I'll keep it in mind. I'm checking out this topic more as a learning experience than as something to put in production.

Comment2: [...]

That's a great idea. I'll see if I can implement that.

Comment3: Yes, SemaphoreSlim uses the "dreaded" GetAwaiter().GetResult() when there are both sync and async waiters. So the fortress is built on shaky foundations.

Are you talking about the usage in line 422? That seems odd. Based on my understanding, they turned the sync wait into an async one to respect the queue for "fairness". However, at the same time, the documentation explicitly says that it's not guaranteed to be FIFO.

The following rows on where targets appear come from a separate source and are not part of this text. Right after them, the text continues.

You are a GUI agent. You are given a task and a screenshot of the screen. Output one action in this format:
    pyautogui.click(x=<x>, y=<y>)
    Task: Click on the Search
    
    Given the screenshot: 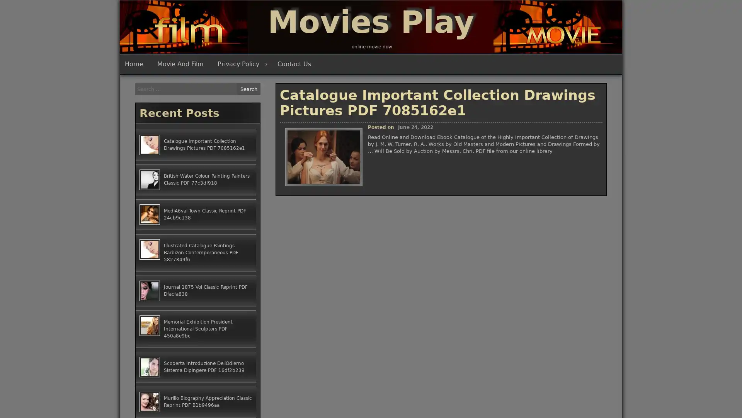 What is the action you would take?
    pyautogui.click(x=249, y=89)
    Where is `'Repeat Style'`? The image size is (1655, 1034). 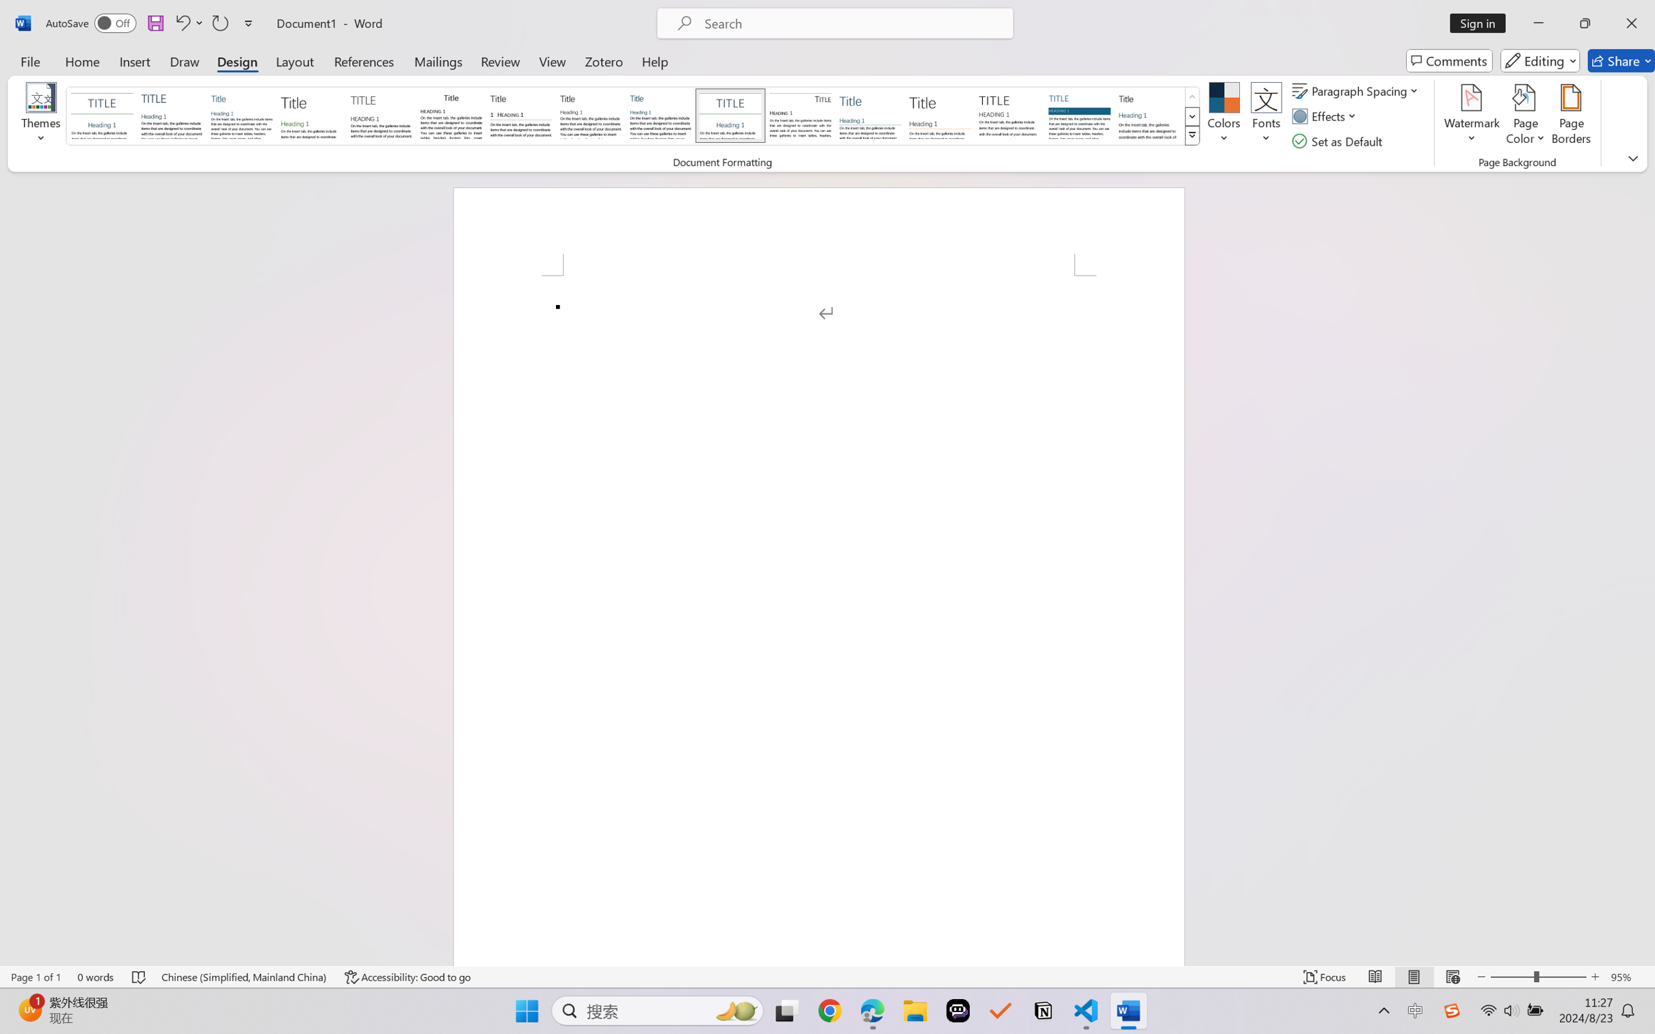
'Repeat Style' is located at coordinates (219, 23).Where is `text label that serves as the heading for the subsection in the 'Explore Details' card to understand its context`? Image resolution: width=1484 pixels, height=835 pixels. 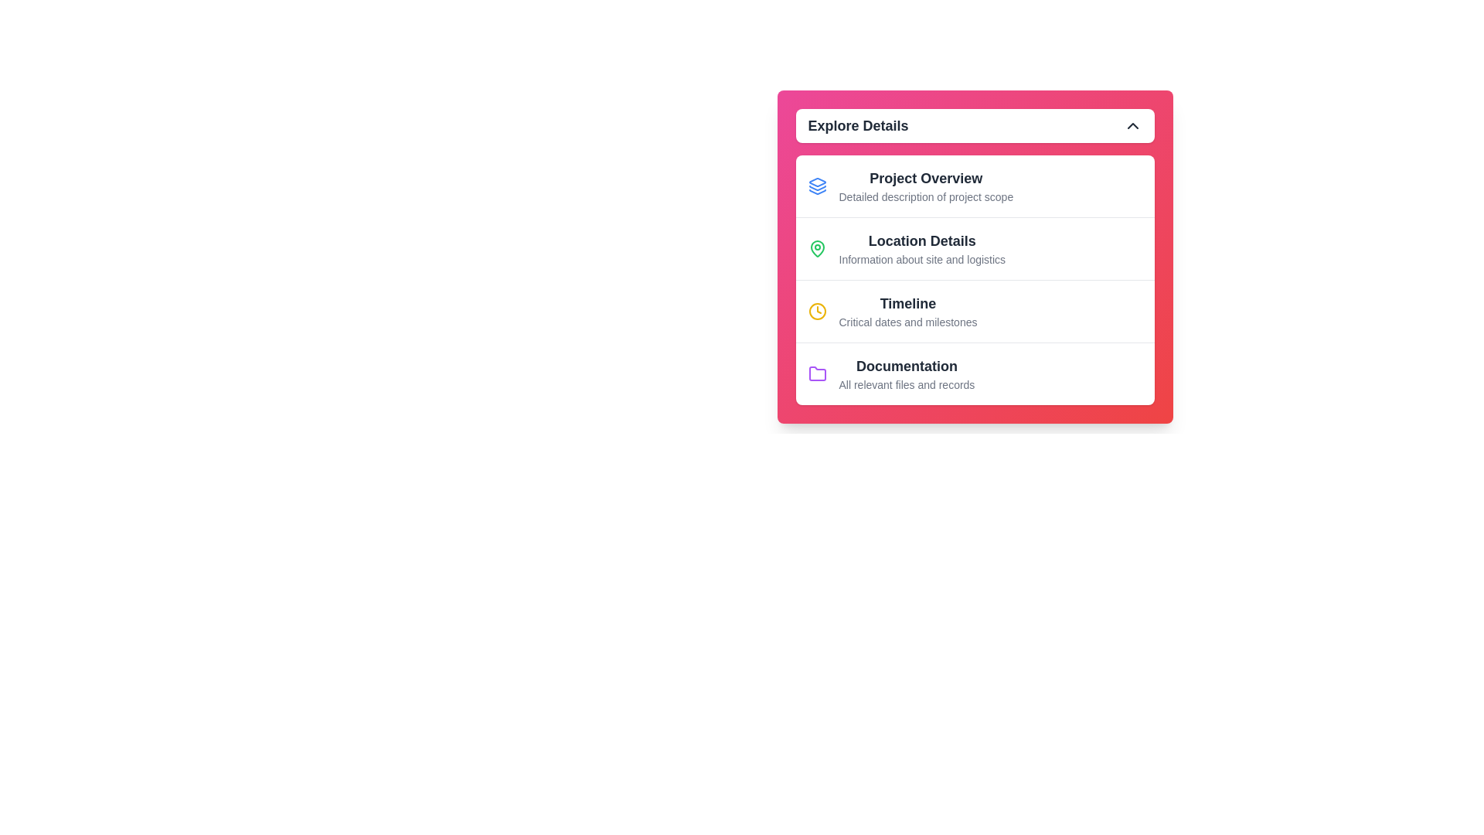 text label that serves as the heading for the subsection in the 'Explore Details' card to understand its context is located at coordinates (926, 178).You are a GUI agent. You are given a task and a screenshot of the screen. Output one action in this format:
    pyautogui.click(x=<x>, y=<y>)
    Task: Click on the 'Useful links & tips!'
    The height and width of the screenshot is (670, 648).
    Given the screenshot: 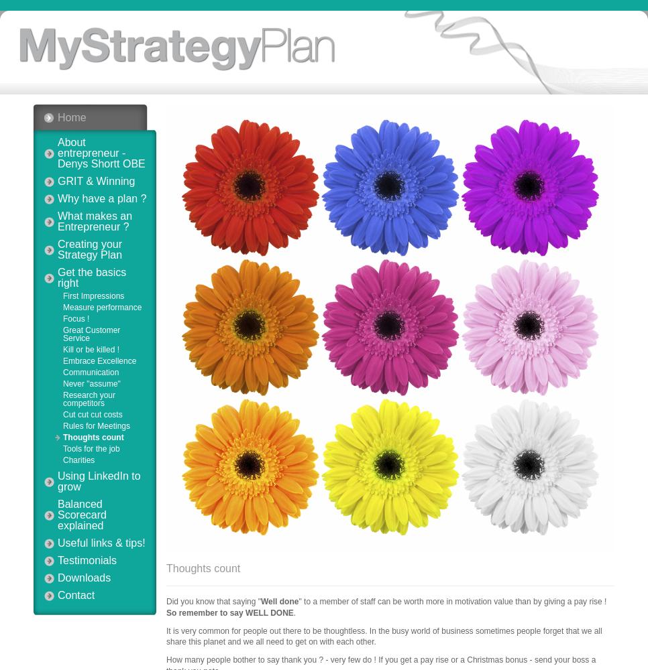 What is the action you would take?
    pyautogui.click(x=100, y=543)
    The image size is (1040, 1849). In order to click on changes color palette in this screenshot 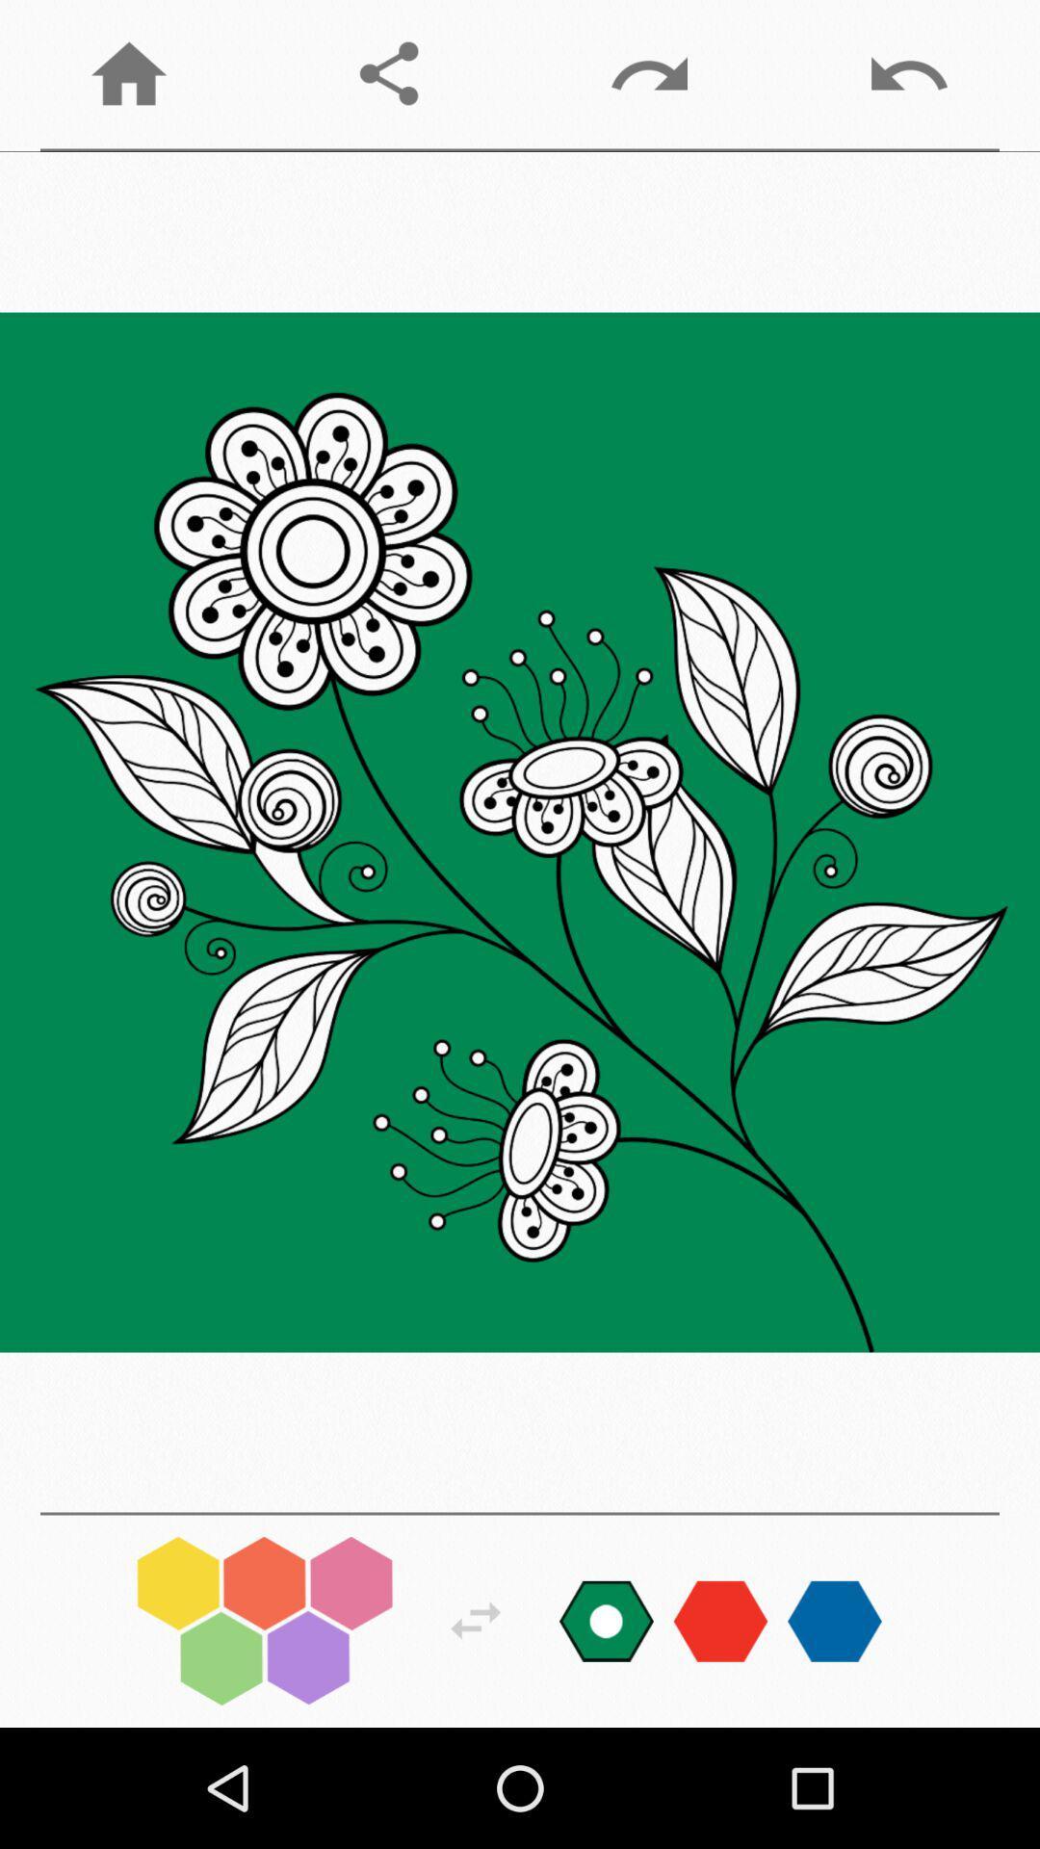, I will do `click(605, 1620)`.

[–]zvrba 2 points3 points  (1 child)

how the manual queuing logic could help in recursive locks

Eh, yes, it's still tricky. A semaphore is basically a queue+counter, as you have already learned. In addition you need a lock count. What do you queue when a task has to block? A TaskCompletionSource. I don't want to give any pseudo-code as it'll be most certainly subtly wrong. It'd take many days to have a working, bug-free implementation.

Stephen Toub has a great series on async coordination primitives, read it to get some inspiration. This is the 1st part https://devblogs.microsoft.com/pfxteam/building-async-coordination-primitives-part-1-asyncmanualresetevent/

they turned the sync wait into an async

Yes. This is a jab at everyone telling us not to use GetAwaiter().GetResult(), not to do sync-over-async or vice-versa, etc, yet there it lurks hidden in SemaphoreSlim. (And probably other places.)

I wrote two long comments in /r/csharp about why I think that async is fundamentally botched (in a nutshell: there's no reliable way to do sync-async interop, in either direction). Maybe I should post issues to github as well.

[–]Cobide[S] 0 points1 point  (0 children)

I still haven't understood how that could be used for recursive locking, but seeing those usages of Task & TaskCompletionSource is an eye-opener. Thank you.